New Delhi, June 8: New Delhi’s appointment of a stenographers’ cadre officer as envoy to North Korea last month has set off what some foreign ministry mandarins have dubbed a “caste war” in South Block.

An Indian Foreign Service (IFS) lobby that sees the appointment as a threat to its purported priority in ambassadorial postings has written letters of protest to the Prime Minister, foreign minister and the cabinet secretary.

Senior ministry officials say they had no choice but pick Ajay K. Sharma because not a single IFS officer was willing to go to “godforsaken” Pyongyang. Besides, they argue, why can’t a “meritocratic stenographer who fulfils seniority requirements” be appointed ambassador?
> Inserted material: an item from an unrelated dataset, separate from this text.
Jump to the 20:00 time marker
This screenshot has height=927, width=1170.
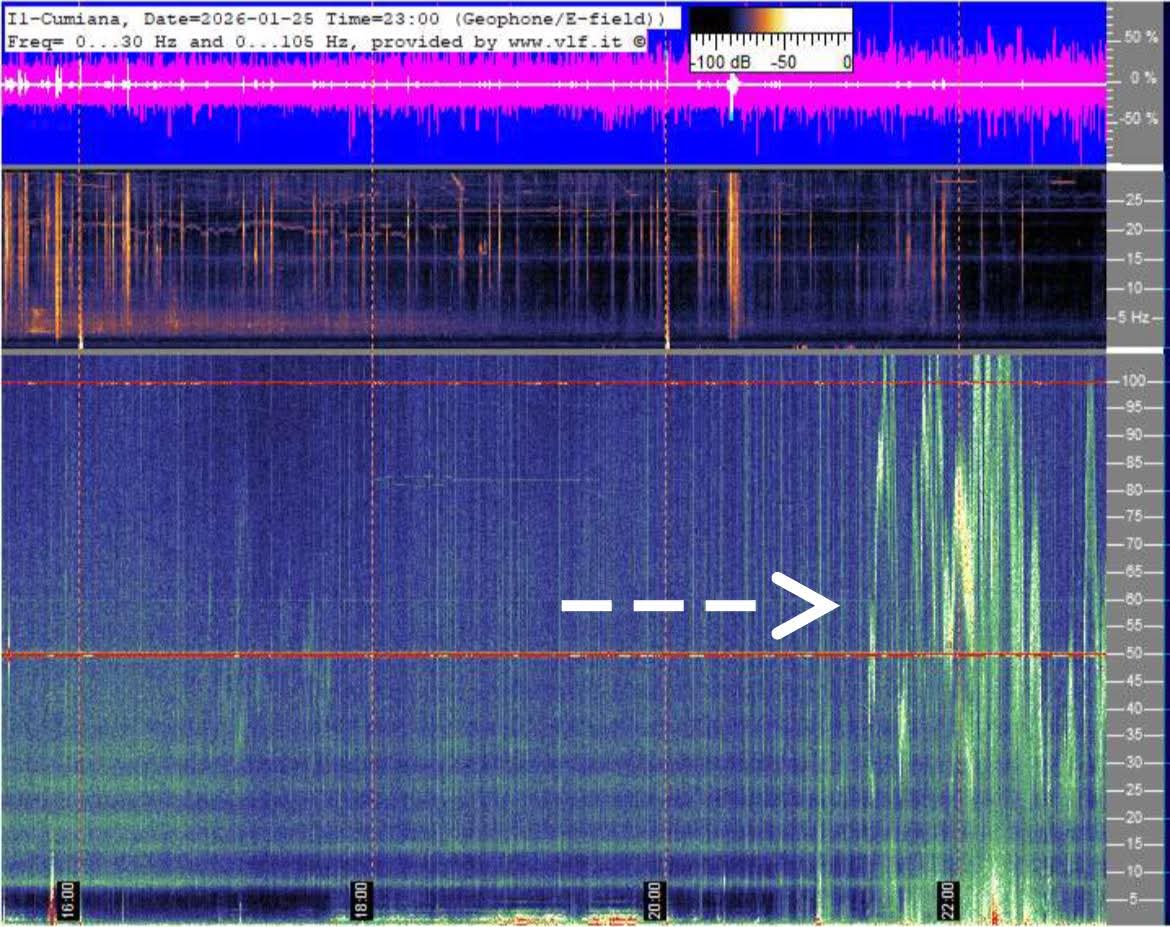(x=654, y=893)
The controversy has exposed the turf war between the IFS(B) — a secretarial cadre that ranks below the directly recruited IFS officers, called IFS(A) — and the stenographers’ cadre, whom the IFS(B) consider even lower in the order.
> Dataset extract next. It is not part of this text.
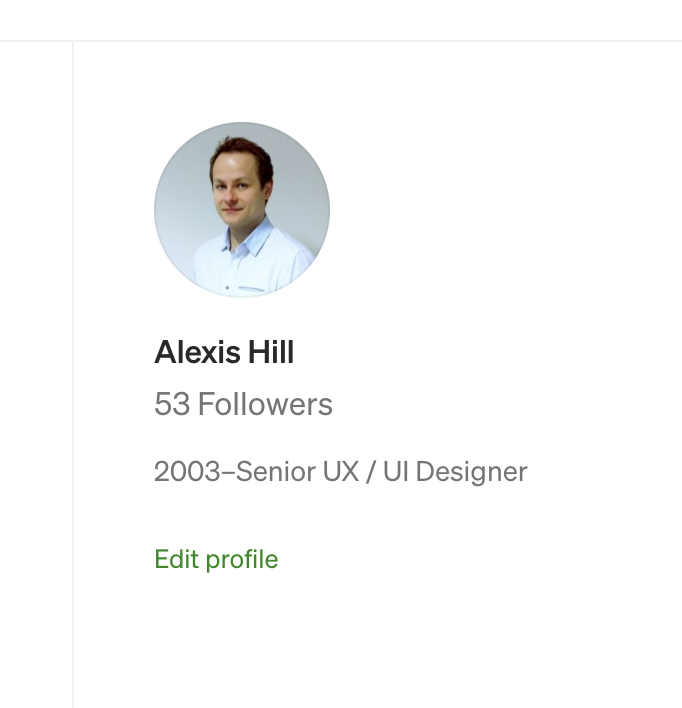Click the vertical sidebar divider line
The width and height of the screenshot is (682, 708).
pyautogui.click(x=73, y=380)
Until three years ago, both the IFS(B) and stenographers could aspire to join the IFS(A) after 12 to 24 years of service, much as the provincial civil/police services can feed the IAS and the IPS, respectively.

At that time, IFS(A) inductees from among the stenographers used to secure more ambassadorial postings than fellow entrants from the IFS(B) because of the earlier closeness between the stenos and their IFS(A) bosses that earned them good annual confidential reports.

Senior IFS(A) officers are entitled to a steno who takes dictations and screens phone calls and people wishing to meet the officer. A steno thus develops a closer working relationship with the IFS(A) than an IFS(B) officer does.

So, three years ago, the IFS(B) — which makes up nearly 60 per cent of the foreign ministry’s workforce —pressured the ministry into passing a rule barring stenos from being elevated into the IFS(A). The stenographers’ cadre, much smaller than the IFS(B), currently has its own hierarchy distinct from the foreign service hierarchy.

Now Sharma has become the first stenographer to become an ambassador without having joined the IFS(A), setting a precedent that has scared the IFS(B). The latter now alleges that senior ministry officials, who are all from the IFS(A), have favoured Sharma because he is close to them.

The IFS(B) protesters have the support of many of those IFS(A) officers who had been absorbed from the IFS(B). Their complaint says: “It is said that a judge’s steno cannot become a judge, nor a doctor’s compounder become a doctor. In this curious case, an ambassador’s steno has been designated as an ambassador.”

But a senior ministry official said: “This is like saying that somebody from a lower caste is meant to do menial work and can never rise to a leadership role, however talented that person may be. This is a caste system that the IFS(B) is trying to impose.”

Unlike on home soil, the “caste” hierarchy is not strictly maintained during foreign postings. Sharma’s last posting was as a counsellor in the Fiji capital of Suva. A counsellor is equivalent to a director-level officer.

The IFS(B) is arguing that had Sharma stayed in India, he could never have reached the director level, below which no one can become ambassador. In India, only the IFS(A) can become director-rank officers — which is the level at which IFS(B) officers enter the IFS(A).

“This is not just an injustice to us but a matter of national shame to appoint a stenographer as the envoy to such a strategic country. We want this appointment cancelled,” an IFS(B) association member said.

The real issue, the senior ministry official said, is turf war. “The IFS(B), which sees itself as a rung above the stenographer cadre, now finds that one of the latter will lord over some of them in Pyongyang. There is also a question of claimants having increased to what is a small piece of cake,” he said.

He claimed that stenographers, thanks to the information they access while working closely with their bosses, have a much better grasp of diplomacy and issues involved than most IFS(B) officers, who remain occupied with bandobast duties.